### Instructions to follow
Retype the records starting at the line that contains "Click the Mantenimiento gear icon" and continuing through the end of the records, keeping every character identical.
▶
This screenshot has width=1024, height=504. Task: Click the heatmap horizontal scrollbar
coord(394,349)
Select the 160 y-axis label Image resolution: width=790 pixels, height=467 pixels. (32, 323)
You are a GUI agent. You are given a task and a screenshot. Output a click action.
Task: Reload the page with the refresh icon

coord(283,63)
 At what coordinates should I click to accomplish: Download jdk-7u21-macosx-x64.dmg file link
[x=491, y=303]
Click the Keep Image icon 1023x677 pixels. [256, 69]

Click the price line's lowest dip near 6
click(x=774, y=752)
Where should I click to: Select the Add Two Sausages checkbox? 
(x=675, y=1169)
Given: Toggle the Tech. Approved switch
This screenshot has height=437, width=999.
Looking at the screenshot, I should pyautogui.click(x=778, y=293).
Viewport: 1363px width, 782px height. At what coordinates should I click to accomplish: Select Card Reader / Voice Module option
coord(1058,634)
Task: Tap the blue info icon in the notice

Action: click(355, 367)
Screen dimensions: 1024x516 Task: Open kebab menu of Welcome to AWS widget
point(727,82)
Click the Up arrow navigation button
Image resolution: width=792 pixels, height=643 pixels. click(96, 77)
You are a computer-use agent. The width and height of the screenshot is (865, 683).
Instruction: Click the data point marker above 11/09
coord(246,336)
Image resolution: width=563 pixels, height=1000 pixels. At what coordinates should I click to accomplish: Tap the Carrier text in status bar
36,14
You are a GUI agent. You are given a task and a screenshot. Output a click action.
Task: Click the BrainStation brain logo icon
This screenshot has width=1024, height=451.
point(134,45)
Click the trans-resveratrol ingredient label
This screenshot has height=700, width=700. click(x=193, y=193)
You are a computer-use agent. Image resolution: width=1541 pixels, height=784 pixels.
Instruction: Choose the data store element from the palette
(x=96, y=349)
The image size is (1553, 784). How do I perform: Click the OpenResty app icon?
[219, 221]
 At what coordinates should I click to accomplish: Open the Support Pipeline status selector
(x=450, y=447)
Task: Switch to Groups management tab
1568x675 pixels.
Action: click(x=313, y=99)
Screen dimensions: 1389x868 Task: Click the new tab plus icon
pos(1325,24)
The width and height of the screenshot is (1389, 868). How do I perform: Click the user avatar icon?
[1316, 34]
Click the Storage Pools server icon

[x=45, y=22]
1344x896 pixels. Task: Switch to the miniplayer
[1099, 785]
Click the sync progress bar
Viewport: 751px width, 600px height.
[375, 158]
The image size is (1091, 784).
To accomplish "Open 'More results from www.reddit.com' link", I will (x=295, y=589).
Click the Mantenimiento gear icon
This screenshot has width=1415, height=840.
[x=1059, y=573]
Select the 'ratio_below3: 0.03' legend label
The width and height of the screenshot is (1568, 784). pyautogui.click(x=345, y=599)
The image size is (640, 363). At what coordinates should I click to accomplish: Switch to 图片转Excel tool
◀
### Reply
Click the Mantenimiento gear icon
This screenshot has width=1415, height=840.
[x=1059, y=573]
Select the 'ratio_below3: 0.03' legend label
The width and height of the screenshot is (1568, 784). pyautogui.click(x=345, y=599)
The image size is (640, 363). At what coordinates should I click to accomplish: Switch to 图片转Excel tool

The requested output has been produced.